View attachment Learning to Love Volatility Nassim Nicholas Taleb 17 Nov 2012.pdf


----------



## Vol (Jul 5, 2009)

Thats 5 good commonsense rules. As a Finance major in college, I took several courses in Probabilities and Statistics.

Regards, Mike


----------



## Vol (Jul 5, 2009)

Vol said:


> Thats 5 good commonsense rules. As a Finance major in college, I took several courses in Probabilities and Statistics.
> 
> Regards, Mike


And then never used what I learned from those courses ever again....









Regards, Mike


----------



## Mike120 (May 4, 2009)

Just got the book today.......not sure if it's an easier read though.


----------



## deadmoose (Oct 30, 2011)

Vol said:


> And then never used what I learned from those courses ever again....
> 
> 
> 
> ...


I know the feeling. The one book I wish I kept from college was on my Theory of Interest class. Problem was it was the only class they used the same book for many many years. I sold it back in a heartbeat.


----------



## rjmoses (Apr 4, 2010)

Vol said:


> And then never used what I learned from those courses ever again....
> 
> 
> 
> ...


Interesting, isn't it? Some of the math and engineering courses I took, I have never used once! Other courses, like business law and acting that I took on my own, I have used over and over!

Maybe real-world people should design the curriculum instead of college professors.

Ralph
BTW: I wish I had kept my chemistry books.


----------



## Mike120 (May 4, 2009)

rjmoses said:


> Interesting, isn't it? Some of the math and engineering courses I took, I have never used once! Other courses, like business law and acting that I took on my own, I have used over and over!
> 
> Maybe real-world people should design the curriculum instead of college professors.
> 
> ...


Interesting point Ralph and a pretty good indication of the problems with our education system. A major failing is the expectation of many students is that learning stops when school is over. I had the good fortune over the years to have hired a lot of bright young kids right out of college. I used to explain to them that the purpose of their education was not to make them engineers, but to provide them the foundation so they could learn to be engineers.
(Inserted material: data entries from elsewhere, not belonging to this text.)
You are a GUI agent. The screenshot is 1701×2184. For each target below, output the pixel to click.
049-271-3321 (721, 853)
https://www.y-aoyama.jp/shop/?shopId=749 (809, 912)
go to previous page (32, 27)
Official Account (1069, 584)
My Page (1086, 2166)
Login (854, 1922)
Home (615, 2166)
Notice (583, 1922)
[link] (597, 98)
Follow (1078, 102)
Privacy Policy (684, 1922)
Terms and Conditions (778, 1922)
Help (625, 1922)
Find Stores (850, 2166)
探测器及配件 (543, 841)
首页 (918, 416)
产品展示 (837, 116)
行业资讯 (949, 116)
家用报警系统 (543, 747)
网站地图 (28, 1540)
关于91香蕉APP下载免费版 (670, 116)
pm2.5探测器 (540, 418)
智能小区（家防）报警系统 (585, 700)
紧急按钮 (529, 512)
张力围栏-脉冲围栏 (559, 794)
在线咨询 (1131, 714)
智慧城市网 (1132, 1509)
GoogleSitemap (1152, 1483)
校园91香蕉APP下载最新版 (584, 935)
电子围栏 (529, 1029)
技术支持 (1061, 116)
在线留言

It's not learning the formulas or physics that's important....it's how they are applied to successfully solve problems that makes a good engineer.

Another fallacy is that what you study in school determines what you'll do for the rest of your life. Success in life, IMHO, is determined by how good you are at recognizing opportunities, selecting those that are most promising, and and exploiting them for either your personal or employer's benefit (which can also benefit you). Typically you'll have to learn something new to exploit the opportunity because they don't teach you that in school.....they only teach you, in theory, how to learn. If you are constrained by the box your education gave you, or by the box our society wants to put you in because of a lack of education, you might be able to recognize opportunities, but might not believe in yourself enough to exploit them. BTW, pretty much anything you need for chemistry, is available on-line (except for the lab).

You will notice that MR. Taleb, a former derivatives trader, is a distinguished professor. He paid his dues in the real world which is sadly unique in the academic world.


----------